Is it the intent of the section below in the 2009 IPC to require 18 inches of clearance from an adjoining structure / obstruction or 18 inches above / in front of the cleanout.

This is in reference to the buildng sewer / building drain cleanout located outside of a building.



> *708.8 Clearances.* Cleanouts on 6-inch (153 mm) and smaller pipes shall be provided with a clearance of not less than 18 inches (457 mm) for rodding.


----------



## pyrguy (Dec 25, 2011)

Bryan,

I take it to mean the equipment has the clearance to rod properly. That is not doubling back on itself.


----------



## Francis Vineyard (Dec 26, 2011)

Our interpretation is the "front of cleanouts" is the upstream side of the direction of flow. Following along with pyrguy explanation is to provide enough room to guard the structure from rodding damage to it. Hence typical on the interior side with room to remove the plug could be right up against the wall in reference to the clearance being on the upstream side.

"IPC 708.5 Opening direction. Every cleanout shall be installed to open to allow cleaning in the direction of flow of the drainage pipe or at right angles thereto.

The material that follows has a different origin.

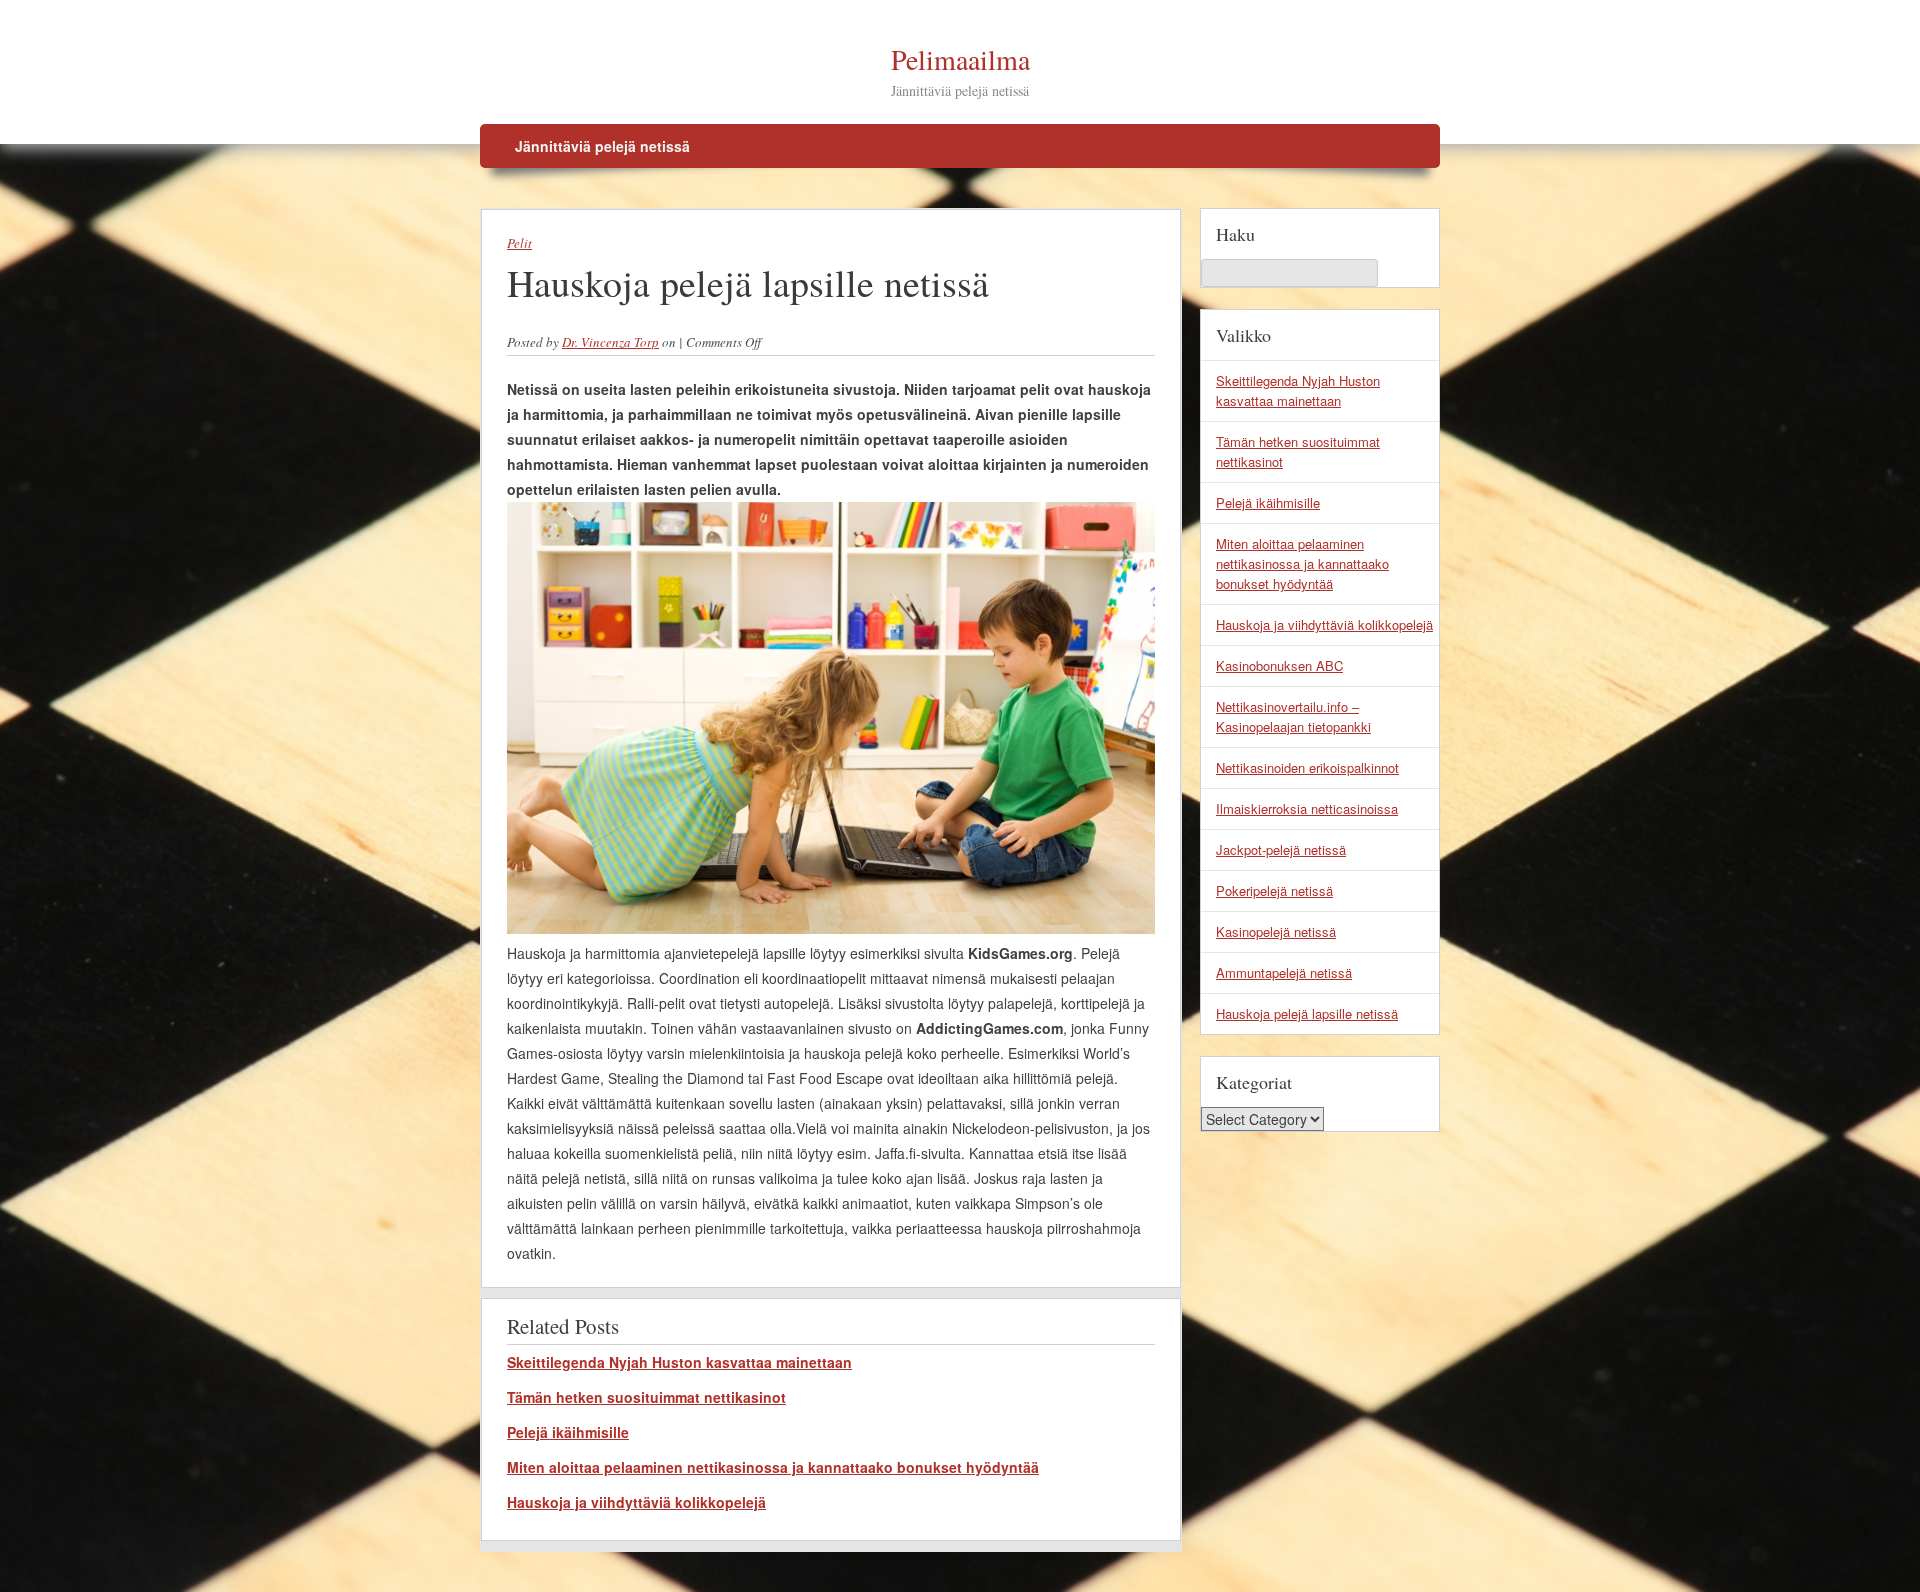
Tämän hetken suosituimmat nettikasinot (646, 1397)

IRC P3005.2.5 Accessibility. Cleanouts shall be accessible. Minimum clearance in front of cleanouts shall be 18 inches on 3-inches and larger pipes, and 12 inches on smaller pipes. Concealed cleanouts shall be provided with access of sufficient size to permit removal of the cleanout plug and rodding of the system. Cleanout plugs shall not be concealed by permanent finishing material."

Francis


----------